The bill was introduced by Reps Derrick J Lente, Georgene Louis, and Doreen Wonda Johnson.
Funding would reach $12 million for the University of New Mexico, $3 million for Highlands University, $950,000 each for New Mexico State University and Northern New Mexico College, and $9 million to Navajo Tech, Dine College, and Southwestern Indian Polytech.
Overall, New Mexico colleges and universities have been struggling with the pandemic as they try to balance planning the fall semester, implementing safety measures, and working on a reduced budget.
In June 2020, Gov. Michelle Kujan Grisham and legislators approved spending cuts to higher education after the pandemic and falling oil revenues led to a budget shortfall.
The Santa Fe New Mexican highlighted these financial troubles in an article published in June 2020. The University of New Mexico faced a $22 million curb in state funding, an amount equivalent to the entire budget for its law and engineering schools, and budgeting for New Mexico State University also dropped by $20 million. This was caused by reduced state funding, lower revenue from enrollment, and the decreased need for on-campus services such as housing and dining.
Different Expectations of Enrollment Rates
Around the country, freshmen enrollment among Native American students went down by 22 percent; and in community colleges, it sank to almost 30 percent in the last fall semester.

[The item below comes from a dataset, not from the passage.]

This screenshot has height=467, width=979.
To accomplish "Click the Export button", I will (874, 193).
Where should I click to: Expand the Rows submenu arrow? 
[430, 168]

Predictions of enrollment rates for the following fall semester – an important source of revenue at many colleges and universities – in New Mexico higher education vary widely.
Associated Press reported that while some officials believe that more people will enroll in colleges as part of their effort to switch professors or advance their careers in the unstable job market, many students have been pushed to drop their classes because they lack childcare and can no longer afford higher education.
Acting Higher Education Secretary Stephanie Rodriguez believes that enrollment rates could increase as institutions and people navigate the pandemic, referencing the increase in enrollment after the Great Recession of 2008.
AP added that the Higher Education Department is requesting “$803.2 million for the state’s colleges, $24.5 million for state financial aid programs, $7 million for adult education, and $3.9 for operating costs.”